Meski demikian, pada akhirnya, Hojatking memutuskan untuk menjualnya kepada publik serta memberikan sampel tambahan setelah pihak kepolisian membantah terjadinya pembobolan.
”Saya sudah menunggu cukup lama untuk tanggapan Anda. Sekarang saya akan memublikasikan sebagian dari data,” kata Hojatking pada Rabu (17/6/2020), dua hari setelah Kepala Divisi Humas Polri Inspektur Jenderal Argo Yuwono memberikan pernyataan resminya.
Awalnya Hojatking hanya melampirkan satu foto tangkapan layar aplikasi yang memuat data seorang yang diduga anggota kepolisian. Namun, setelah dibantah, ia kemudian mengunggah satu file database yang diduga berisi data personel kepolisian Polda Kalbar.

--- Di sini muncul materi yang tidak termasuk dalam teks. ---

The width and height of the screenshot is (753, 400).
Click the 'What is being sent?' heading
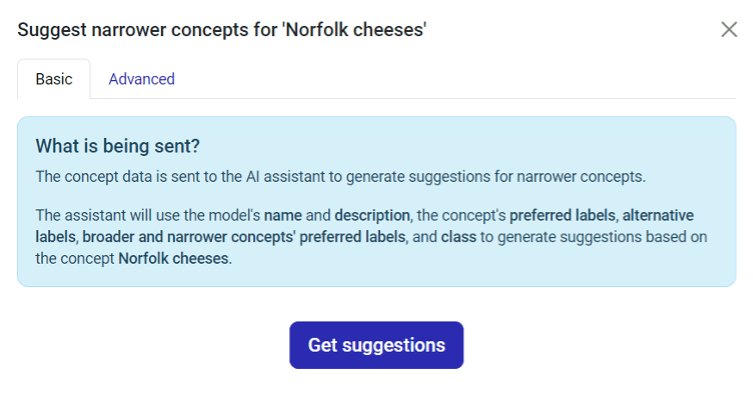(x=118, y=146)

Hingga kini belum ada pergerakan lagi dari Hojatking ataupun Database Shopping.
Mungkin dari daerah
Sehari sebelum Database Shopper memublikasikan file berisi 3.000 nama pasien Covid-19 tersebut, Badan Siber dan Sandi Negara (BSSN) memang telah mengeluarkan pernyataan bahwa tidak ada akses yang tidak sah masuk ke dalam sistem informasi milik Kementerian Kesehatan dan Gugus Tugas Penanganan Covid-19 Indonesia.
Meski demikian, sesungguhnya, BSSN tidak serta-merta membantah ada pencurian data yang mungkin terjadi.
Pada Selasa (23/6/2020) kemarin, Kepala BSSN Hinsa Siburian menjelaskan bahwa ada kemungkinan data tersebut berasal dari instansi ataupun lembaga swasta di daerah.
Setelah permasalahan ini dipublikasikan di berbagai media, seorang pejabat justru menyatakan bahwa tidak ada kebocoran data. Kalau begitu, ini saya persembahkan salah satu contoh data. Silakan dicek.
Seperti diketahui, berdasarkan sejumlah sampel yang telah disampaikan Database Shopping, diduga data yang bocor berasal dari Bali.
”Kemarin itu sepertinya dari Bali. Bukan dari gugus tugas yang ada di Jakarta. Masalahnya sekarang, ada banyak lembaga yang melakukan tes swab. Data itu juga bisa berasal dari puskesmas atau lab,” kata Hinsa.
Hinsa mengatakan, bisa saja data itu tidak berasal dari peretasan, tetapi dari seseorang yang memiliki akses terhadap komputer yang menyimpan data tersebut.
Juru Bicara BSSN Anton Setiyawan mengatakan, pihaknya juga telah mengimbau entitas dan lembaga yang mengelola data Covid-19. Mereka diimbau untuk menggunakan standar pengamanan informasi.
”Jadi kita di pusat sudah bikin (sistem) yang bagus, ternyata bocornya di mana-mana. Ini kemudian menimbulkan kehebohan yang tidak positif,” kata Anton.
Saat ini, Hinsa mengatakan, proses penelusuran peretas data Covid-19 masih terus berjalan. ”Kami ini masih proses karena secara teknologi tidak mudah juga menelusuri peretas ini,” kata Hinsa.